MATERIAL FOR THE TASK:
=== Section Start ===

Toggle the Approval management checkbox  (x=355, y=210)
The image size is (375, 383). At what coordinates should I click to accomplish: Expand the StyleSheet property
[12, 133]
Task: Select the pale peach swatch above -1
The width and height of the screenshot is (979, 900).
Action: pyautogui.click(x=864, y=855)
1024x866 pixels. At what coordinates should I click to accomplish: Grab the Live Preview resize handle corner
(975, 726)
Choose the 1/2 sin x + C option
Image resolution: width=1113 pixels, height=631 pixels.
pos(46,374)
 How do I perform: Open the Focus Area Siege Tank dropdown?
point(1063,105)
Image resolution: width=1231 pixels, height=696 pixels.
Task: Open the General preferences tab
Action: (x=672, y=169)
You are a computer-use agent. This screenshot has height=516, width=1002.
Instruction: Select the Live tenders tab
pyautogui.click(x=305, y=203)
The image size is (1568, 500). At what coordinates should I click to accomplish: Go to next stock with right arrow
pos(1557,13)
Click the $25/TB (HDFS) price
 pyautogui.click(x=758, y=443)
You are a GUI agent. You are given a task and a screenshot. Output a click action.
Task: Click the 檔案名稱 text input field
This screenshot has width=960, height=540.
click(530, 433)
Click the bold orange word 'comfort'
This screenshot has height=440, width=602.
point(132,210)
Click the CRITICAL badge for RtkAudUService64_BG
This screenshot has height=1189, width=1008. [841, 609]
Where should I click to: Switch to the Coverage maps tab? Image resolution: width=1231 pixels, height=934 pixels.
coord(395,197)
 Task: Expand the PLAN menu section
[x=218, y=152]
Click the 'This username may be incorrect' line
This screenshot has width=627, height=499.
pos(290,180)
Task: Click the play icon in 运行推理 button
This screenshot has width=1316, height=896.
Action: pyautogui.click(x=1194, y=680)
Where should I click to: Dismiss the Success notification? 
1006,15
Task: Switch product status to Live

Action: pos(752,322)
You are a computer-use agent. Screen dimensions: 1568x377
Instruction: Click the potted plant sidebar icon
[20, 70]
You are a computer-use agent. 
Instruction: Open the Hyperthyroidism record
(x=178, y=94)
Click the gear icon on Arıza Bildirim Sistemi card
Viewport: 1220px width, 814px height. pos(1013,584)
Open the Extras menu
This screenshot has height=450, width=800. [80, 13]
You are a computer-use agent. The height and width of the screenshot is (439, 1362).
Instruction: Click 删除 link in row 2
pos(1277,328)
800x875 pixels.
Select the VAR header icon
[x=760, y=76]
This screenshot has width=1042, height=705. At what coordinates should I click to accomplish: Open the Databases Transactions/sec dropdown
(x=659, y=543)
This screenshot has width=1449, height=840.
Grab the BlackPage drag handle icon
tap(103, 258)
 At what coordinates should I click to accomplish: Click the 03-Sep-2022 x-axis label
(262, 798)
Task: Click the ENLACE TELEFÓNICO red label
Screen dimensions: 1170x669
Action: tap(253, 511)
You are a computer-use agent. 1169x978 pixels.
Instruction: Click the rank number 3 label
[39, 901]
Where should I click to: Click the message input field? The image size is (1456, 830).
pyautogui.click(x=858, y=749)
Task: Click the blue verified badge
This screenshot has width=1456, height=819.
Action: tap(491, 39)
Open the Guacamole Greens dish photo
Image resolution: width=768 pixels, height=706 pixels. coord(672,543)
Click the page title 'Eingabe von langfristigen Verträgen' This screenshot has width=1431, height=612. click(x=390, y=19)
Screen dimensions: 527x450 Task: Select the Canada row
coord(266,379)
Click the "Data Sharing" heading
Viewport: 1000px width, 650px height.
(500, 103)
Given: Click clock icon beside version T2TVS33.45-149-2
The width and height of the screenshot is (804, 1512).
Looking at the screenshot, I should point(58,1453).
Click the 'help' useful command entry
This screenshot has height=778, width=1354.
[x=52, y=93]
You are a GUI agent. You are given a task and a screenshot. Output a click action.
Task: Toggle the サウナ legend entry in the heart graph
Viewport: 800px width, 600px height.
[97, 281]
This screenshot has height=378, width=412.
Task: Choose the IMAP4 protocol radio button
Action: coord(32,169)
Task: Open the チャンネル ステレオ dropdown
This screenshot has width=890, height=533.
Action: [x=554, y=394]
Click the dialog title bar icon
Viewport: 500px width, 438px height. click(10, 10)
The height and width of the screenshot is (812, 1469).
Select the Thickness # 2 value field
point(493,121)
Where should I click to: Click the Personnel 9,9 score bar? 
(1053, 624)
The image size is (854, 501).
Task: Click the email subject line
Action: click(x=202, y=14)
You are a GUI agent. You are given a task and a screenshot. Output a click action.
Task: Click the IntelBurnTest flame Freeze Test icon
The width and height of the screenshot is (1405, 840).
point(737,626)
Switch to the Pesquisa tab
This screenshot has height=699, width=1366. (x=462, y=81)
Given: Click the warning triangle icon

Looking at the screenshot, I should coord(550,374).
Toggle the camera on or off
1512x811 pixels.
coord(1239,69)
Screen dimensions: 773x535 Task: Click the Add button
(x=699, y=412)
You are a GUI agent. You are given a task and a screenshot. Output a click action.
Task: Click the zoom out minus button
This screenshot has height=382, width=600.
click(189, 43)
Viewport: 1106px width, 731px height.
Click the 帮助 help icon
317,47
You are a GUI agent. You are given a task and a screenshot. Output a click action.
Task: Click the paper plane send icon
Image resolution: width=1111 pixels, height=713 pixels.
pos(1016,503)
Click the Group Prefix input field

=== Section End ===

ABOUT THIS TASK: Looking at the material above, say how many of its lines hold the word "Toggle", giving only the number.

RESPONSE TO THIS TASK: 3